It's a commonplace in American and much other discourse, from the farthest reaches of the market-evangelical libertarian right to the Biden smile-n-waffle center, that high rates of progressive taxation are inefficient and/or evil and that a return to them would usher in the economic end-times. (Socialism! The collapse of competition and entrepreneurship! Alas my poor Gulfstream!)
Thomas Piketty has demonstrated before that this is, to borrow a fine phrase from elsewhere, the illusion of the epoch: high rates of marginal taxation would almost certainly not have the bad effects it is said they would have by people who don't like the idea for personal reasons, and would make it possible to pursue many polices that would have excellent positive effects.
Yet this rightist illusion is one that the modern Democratic party has bent itself to serve, as the party has transformed itself from the natural home of the working class to the natural home of the patrician upper middle.

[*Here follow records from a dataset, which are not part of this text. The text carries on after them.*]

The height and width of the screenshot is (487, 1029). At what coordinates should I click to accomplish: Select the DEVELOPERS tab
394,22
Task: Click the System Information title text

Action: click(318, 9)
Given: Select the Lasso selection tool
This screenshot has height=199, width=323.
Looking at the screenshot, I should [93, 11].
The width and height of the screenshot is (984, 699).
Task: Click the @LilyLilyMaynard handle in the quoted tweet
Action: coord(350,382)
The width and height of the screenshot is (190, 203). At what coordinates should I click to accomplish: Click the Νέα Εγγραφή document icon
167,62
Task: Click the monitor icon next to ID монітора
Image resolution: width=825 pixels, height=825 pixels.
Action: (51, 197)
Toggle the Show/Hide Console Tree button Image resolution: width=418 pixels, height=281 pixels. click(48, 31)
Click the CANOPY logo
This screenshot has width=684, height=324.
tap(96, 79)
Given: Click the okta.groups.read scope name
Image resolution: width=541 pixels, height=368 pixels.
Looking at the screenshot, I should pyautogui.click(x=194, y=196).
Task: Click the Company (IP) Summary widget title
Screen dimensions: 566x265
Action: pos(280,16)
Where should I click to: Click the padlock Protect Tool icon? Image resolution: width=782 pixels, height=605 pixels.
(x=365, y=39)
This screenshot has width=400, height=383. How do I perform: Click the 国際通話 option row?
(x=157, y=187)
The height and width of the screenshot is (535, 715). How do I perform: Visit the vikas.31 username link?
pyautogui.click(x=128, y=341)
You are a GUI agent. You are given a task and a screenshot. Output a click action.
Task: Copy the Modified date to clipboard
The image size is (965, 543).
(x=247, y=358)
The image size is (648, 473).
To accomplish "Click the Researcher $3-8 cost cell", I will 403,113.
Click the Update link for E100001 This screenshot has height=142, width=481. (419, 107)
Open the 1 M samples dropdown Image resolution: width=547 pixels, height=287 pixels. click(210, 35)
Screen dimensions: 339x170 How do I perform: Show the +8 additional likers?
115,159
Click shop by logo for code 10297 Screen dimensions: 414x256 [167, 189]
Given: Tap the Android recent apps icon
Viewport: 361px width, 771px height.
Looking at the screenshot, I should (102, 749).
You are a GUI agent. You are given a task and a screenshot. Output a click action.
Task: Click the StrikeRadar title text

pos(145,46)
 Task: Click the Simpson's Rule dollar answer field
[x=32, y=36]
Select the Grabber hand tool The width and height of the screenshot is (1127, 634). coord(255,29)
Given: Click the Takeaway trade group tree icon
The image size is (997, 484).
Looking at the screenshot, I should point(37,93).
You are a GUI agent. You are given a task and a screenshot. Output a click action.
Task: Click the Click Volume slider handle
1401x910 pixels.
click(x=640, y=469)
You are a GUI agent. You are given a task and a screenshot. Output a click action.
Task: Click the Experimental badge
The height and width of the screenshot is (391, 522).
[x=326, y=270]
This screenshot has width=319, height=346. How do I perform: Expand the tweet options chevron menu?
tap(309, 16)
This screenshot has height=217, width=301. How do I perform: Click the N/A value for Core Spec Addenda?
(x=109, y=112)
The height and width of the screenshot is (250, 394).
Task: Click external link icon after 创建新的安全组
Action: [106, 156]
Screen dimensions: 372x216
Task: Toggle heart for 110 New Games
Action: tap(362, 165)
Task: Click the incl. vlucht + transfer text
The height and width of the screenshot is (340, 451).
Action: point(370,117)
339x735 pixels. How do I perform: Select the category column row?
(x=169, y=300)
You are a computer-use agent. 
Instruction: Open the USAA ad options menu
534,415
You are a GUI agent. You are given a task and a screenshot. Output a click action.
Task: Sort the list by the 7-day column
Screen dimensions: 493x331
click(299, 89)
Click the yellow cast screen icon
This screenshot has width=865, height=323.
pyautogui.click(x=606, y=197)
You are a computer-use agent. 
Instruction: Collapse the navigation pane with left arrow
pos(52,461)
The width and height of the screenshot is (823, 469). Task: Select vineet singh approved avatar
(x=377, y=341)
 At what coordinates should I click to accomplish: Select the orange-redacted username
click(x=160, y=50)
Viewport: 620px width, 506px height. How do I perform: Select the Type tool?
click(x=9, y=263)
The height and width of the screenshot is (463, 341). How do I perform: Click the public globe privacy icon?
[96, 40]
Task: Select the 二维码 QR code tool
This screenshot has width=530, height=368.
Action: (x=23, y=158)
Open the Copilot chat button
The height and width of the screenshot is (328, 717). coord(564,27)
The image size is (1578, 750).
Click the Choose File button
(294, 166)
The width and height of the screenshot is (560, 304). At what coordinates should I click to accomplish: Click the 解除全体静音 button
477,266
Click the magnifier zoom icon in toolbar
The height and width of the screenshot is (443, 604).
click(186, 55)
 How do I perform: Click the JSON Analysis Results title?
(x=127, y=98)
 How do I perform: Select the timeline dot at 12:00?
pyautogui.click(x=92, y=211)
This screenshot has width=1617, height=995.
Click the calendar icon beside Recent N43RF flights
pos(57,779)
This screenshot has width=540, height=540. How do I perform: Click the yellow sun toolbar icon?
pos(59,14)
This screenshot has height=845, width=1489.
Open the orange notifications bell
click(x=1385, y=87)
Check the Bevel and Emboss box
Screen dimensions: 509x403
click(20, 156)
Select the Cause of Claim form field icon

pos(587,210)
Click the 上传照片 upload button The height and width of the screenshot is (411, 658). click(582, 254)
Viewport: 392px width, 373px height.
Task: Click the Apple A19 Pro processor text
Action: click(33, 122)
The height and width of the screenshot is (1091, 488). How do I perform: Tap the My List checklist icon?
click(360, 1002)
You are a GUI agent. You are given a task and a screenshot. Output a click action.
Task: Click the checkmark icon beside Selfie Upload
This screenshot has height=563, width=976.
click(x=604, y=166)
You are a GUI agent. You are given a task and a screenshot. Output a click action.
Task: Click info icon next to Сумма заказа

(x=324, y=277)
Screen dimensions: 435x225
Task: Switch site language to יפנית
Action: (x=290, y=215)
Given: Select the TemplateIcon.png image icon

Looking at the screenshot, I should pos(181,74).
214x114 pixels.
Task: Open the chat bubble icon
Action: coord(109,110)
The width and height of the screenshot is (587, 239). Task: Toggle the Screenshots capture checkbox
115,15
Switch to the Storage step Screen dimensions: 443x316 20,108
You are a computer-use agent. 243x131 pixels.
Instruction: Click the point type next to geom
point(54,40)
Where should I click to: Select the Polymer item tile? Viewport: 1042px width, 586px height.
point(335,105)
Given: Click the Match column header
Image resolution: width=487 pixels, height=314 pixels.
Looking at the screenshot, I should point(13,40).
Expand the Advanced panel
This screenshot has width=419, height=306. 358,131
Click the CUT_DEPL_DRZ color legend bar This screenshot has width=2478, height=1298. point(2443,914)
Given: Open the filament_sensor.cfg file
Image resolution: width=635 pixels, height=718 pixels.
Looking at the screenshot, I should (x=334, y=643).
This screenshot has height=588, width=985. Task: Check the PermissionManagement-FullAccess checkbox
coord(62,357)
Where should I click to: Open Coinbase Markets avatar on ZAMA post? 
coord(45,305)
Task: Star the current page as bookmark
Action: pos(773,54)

The problem is nicely put in a review in The Guardian of Piketty's new doorstop, Capital and Ideology:
The result of these postwar trends is that western democracies are now dominated by two rival elites, reflected in many two-party electoral systems: a financial elite (or “merchant right”) that favours open markets, and an educational elite (or “Brahmin left”) that stands for cultural diversity, but has lost faith in progressive taxation as a basis for social justice. With these as the principal democratic options, nativist parties prosper, opposing educational and economic inequality, but only on the basis of tighter national borders. There is a vacancy for parties willing to defend internationalism and redistribution simultaneously.
This is why Biden's surge depresses me so much: once again the wealthier sort who in effect run the Democratic Party have learned all the wrong lessons.